REPUBLIKA.CO.ID, JAKARTA -- Pemerintah menyederhanakan perizinan impor barang untuk kegiatan operasi hulu migas dari semula 42 hari menjadi 24 hari. Upaya ini diharapkan membuat industri migas lebih produktif.
Direktur Jenderal Minyak dan Gas Bumi Ego Syahrial di Kantor Bea Cukai, Kamis (16/11) mengatakan industri migas mencapai puncak produksi pada 1977 di mana produksi minyak sebesar 1,7 juta barel per hari. Saat ini, produksi minyak hanya sekitar 800 ribu barel per hari. Padahal, kebutuhan mencapai 1,6 juta barel sehingga harus dilakukan impor.

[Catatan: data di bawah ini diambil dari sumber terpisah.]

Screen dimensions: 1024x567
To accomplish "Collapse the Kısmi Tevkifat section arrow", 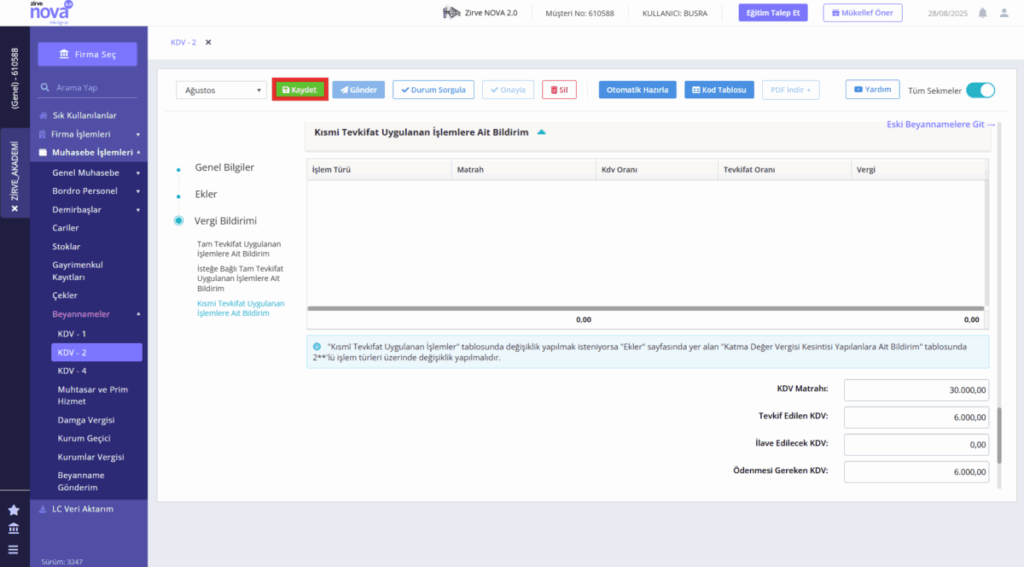I will (x=541, y=132).
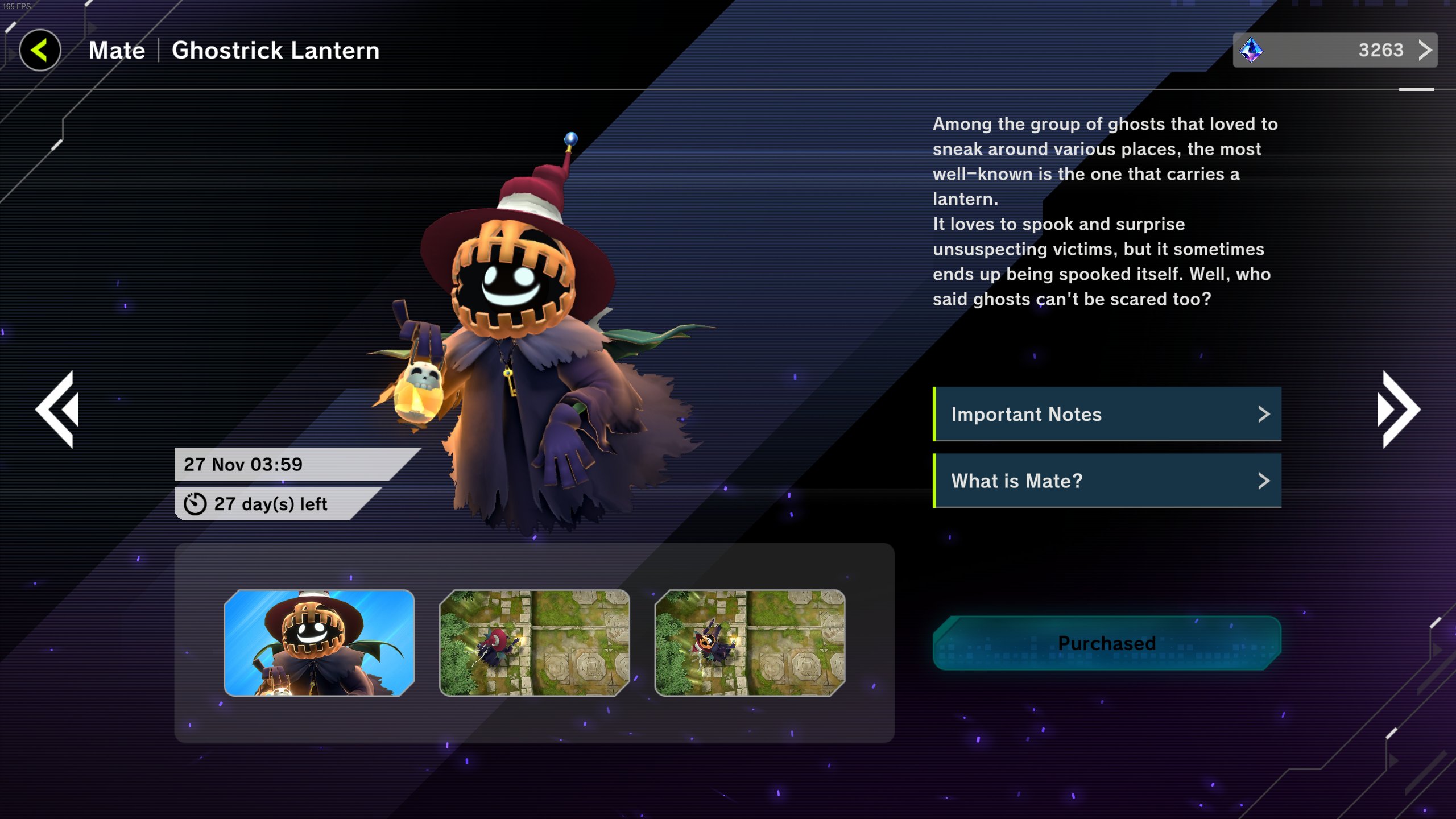Expand the Important Notes section
Viewport: 1456px width, 819px height.
pos(1107,414)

Untuk mengembalikan industri migas Indonesia ke puncak produksi, dibutuhkan percepatan. Oleh karena itu, Kementerian ESDM menyambut baik sinergi bersama Ditjen Bea Cukai, SKK Migas dan PP INSW untuk mengembangkan integrasi sistem informasi dalam rangka pemberian fasilitas fiskal atas impor barang operasi keperluan Kontraktor Kontrak Kerja Sama (KKKS) untuk kegiatan usaha hulu migas.
Sebelum adanya sinergi, KKKS membutuhkan enam kali transaksi dalam pengurusan impor barang. Setelah terintegrasi, maka hanya menjadi dua kali atau Iebih cepat 66 persen. Sementara untuk total waktu yang dibutuhkan dalam pengurusan fasilitas ini hanya akan menjadi 24 hari kerja atau kurang Iebih 42,8 persen Iebih cepat.
"Kementerian ESDM sangat menyambut baik inisiatif ini. Akhirnya kita berempat (Ditjen Migas, Ditjen Bea Cukai, SKK Migasnya dan PP ISNW) bisa kumpul di sini karena ini adalah tujuan utama kita, membuat industri hulu migas kita kembali lagi ke puncak (produksi)," ujar Ego dalam keterangan tertulisnya, Jumat (17/11).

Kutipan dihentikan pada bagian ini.